PCR扩增原本的目的就是为了增大微弱DNA序列片段的密度,但由于整个反应都在一个试管中进行,因此其他一些密度并不低的DNA片段也会被同步放大,在取样上机时,这些DNA片段就很可能被重复取到相同的几条去进行测序。最直接的后果就是同时增大了变异检测结果的假阴和假阳率。主要原因有:①DNA打断的那一步会发生一些损失,主要表现是会引发一些碱基发生颠换变换(嘌呤变嘧啶或者反之),PCR扩大了这个信号。②PCR过程中也会带来新的碱基错误。
对于真实的变异,PCR反应可能会对包含某一个碱基的DNA模版扩增更加剧烈(这个现象称为PCR Bias)。因此,如果反应体系是对含有reference allele的模板扩增偏向强烈,那么变异碱基的信息会变小,从而会导致假阴。

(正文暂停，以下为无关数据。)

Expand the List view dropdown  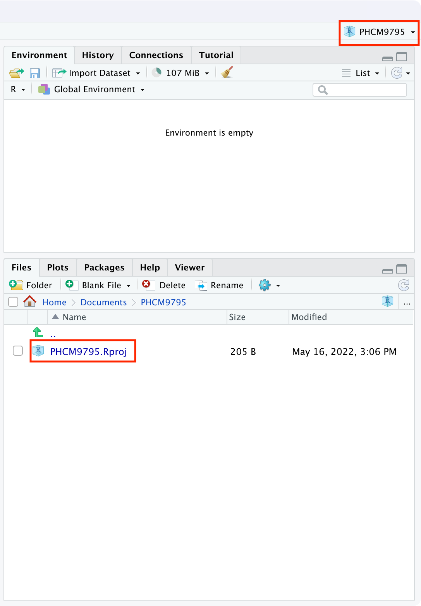tap(361, 73)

PCR对真实的变异检测和个体的基因型判断都有不好的影响。GATK、Samtools、Platpus等这种利用贝叶斯原理的变异检测算法都是认为所用的序列数据都不是重复序列(即将它们和其他序列一视同仁地进行变异的判断,所以带来误导),因此必须要进行标记(去除)或者使用PCR-Free的测序方案。
gatk的MarkDuplicates模块
创建比对索引文件 为标记重复后的bam文件创建索引文件,它的作用能够让我们可以随机访问这个文件中的任意位置
samtools软件
这是目前所有WGS数据分析流程的一个目标——获得样本准确的变异集合。这里变异检测的内容一般会包括:SNP、Indel,CNV和SV等,这个流程中我们只做其中最主要的两个:SNP和Indel。
GATK
HaplotypeCaller
模块
它会先推断群体的单倍体组合情况,计算各个组合的几率,然后根据这些信息再反推每个样本的基因型组合。因此它不但特别适合应用到群体的变异检测中,而且还能够依据群体的信息更好地计算每个个体的变异数据和它们的基因型组合。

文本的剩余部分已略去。